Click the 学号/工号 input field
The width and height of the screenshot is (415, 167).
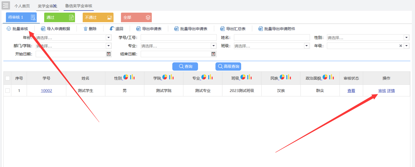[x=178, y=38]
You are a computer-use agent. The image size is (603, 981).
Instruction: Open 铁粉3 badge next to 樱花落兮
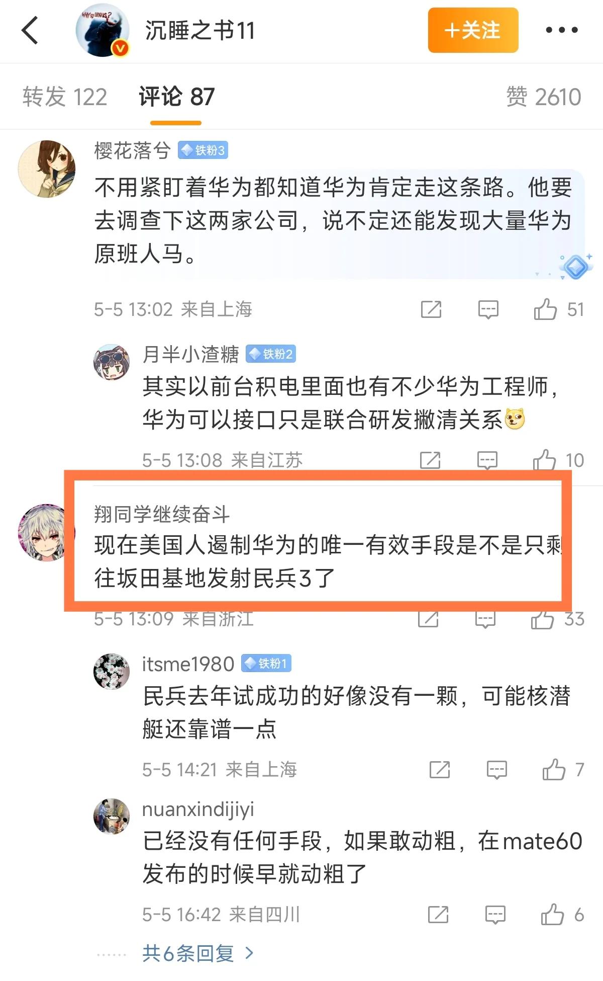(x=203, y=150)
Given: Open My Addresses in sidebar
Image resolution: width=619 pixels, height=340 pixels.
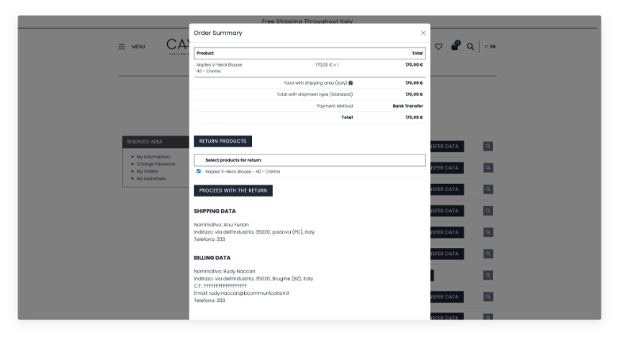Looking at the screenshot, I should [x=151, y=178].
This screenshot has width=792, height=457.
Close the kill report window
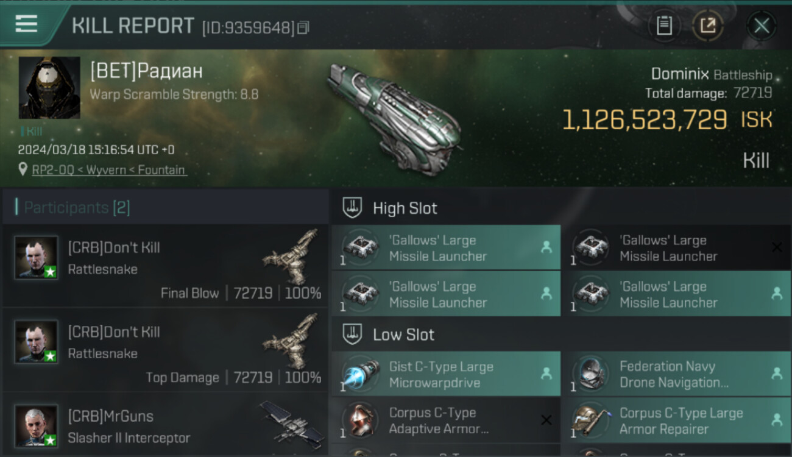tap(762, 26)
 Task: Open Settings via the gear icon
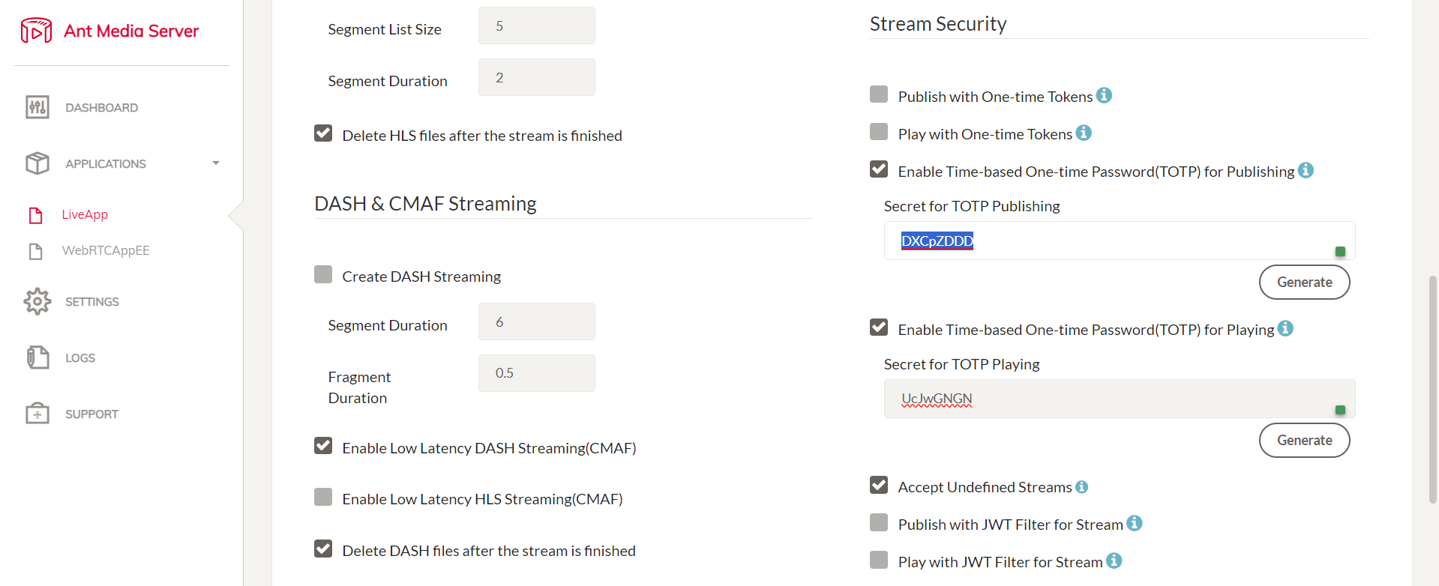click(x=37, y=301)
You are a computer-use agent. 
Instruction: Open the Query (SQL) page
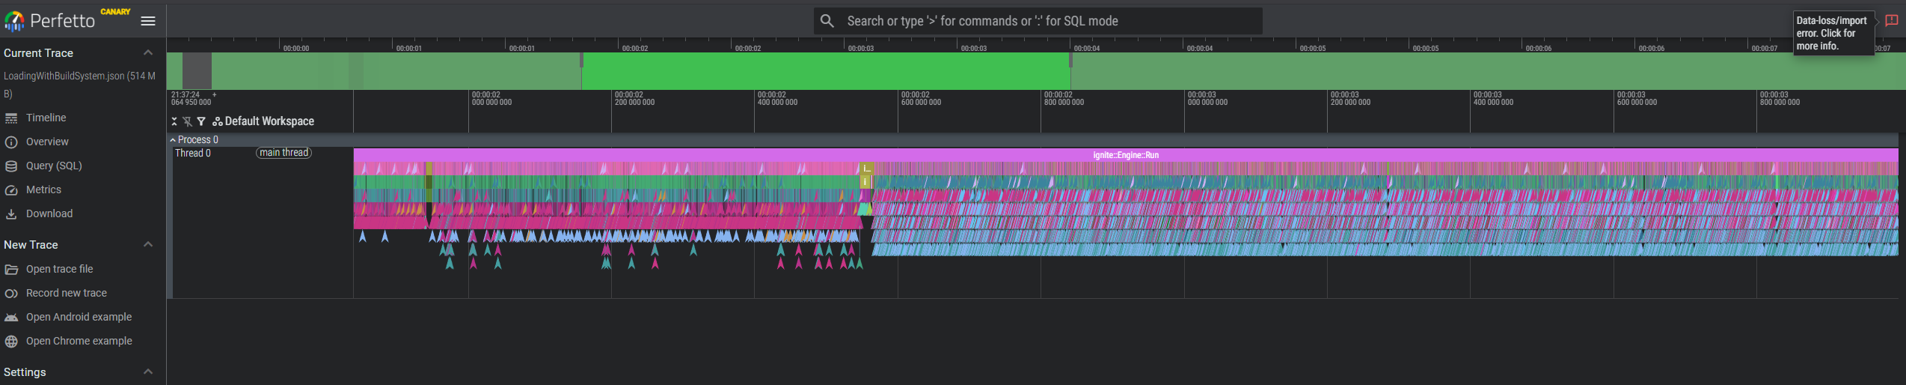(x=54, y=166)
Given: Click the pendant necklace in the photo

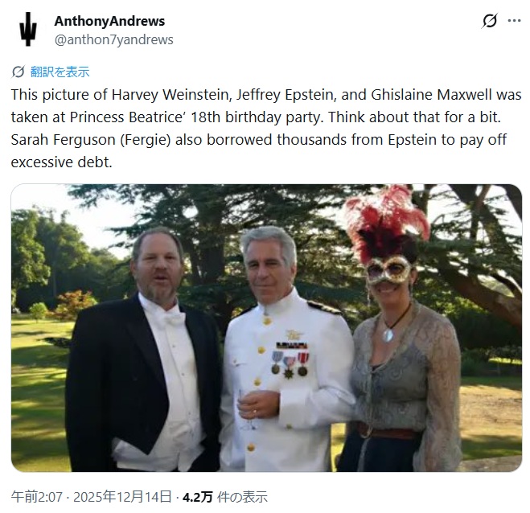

▸ Problem to solve
Go through the entries above and copy each line with "Given" in it.

▸ Exercise answer
Given: Open My Addresses in sidebar
Given: Click the pendant necklace in the photo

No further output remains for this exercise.